(YOUR INSTRUCTIONS)
When the line with "Given: Enable the" comes up, set it down and every later line to the end of the data, exactly and without pictures.

** MATERIALS PROVIDED follows **

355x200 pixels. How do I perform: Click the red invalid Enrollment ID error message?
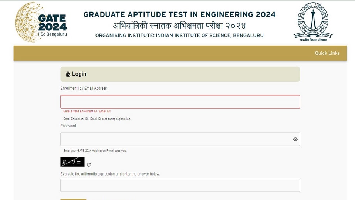click(87, 111)
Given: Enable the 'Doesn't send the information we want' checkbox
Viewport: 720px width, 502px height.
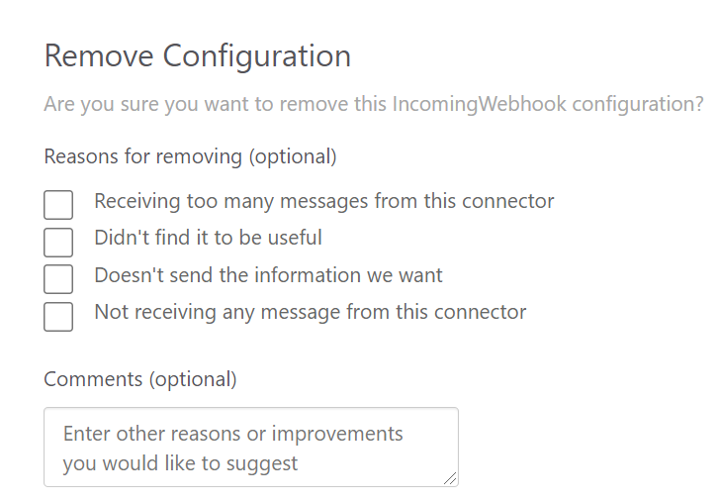Looking at the screenshot, I should click(x=58, y=279).
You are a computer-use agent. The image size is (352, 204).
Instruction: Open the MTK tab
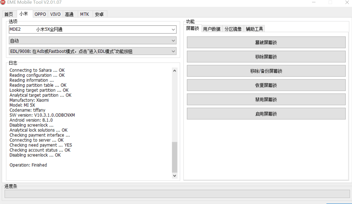[x=85, y=14]
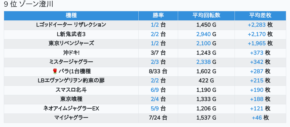Click the 6/9 win rate value

[155, 90]
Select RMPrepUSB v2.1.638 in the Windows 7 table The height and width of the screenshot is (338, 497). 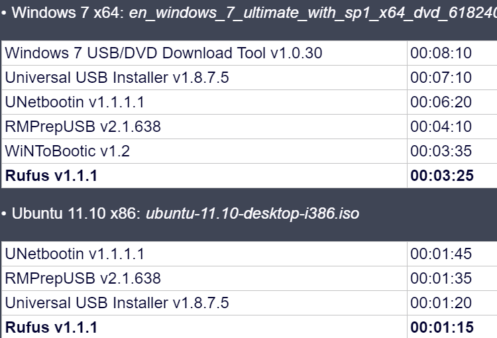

** End of MATERIALS PROVIDED **

(TASK ANSWER)
Given: Enable the 'Doesn't send the information we want' checkbox
Viewport: 720px width, 502px height.
Looking at the screenshot, I should click(x=58, y=279).
You are a computer-use agent. The image size is (352, 204).
Instruction: Open the MTK tab
[x=85, y=14]
Click the 6/9 win rate value

[155, 90]
Select RMPrepUSB v2.1.638 in the Windows 7 table The height and width of the screenshot is (338, 497). 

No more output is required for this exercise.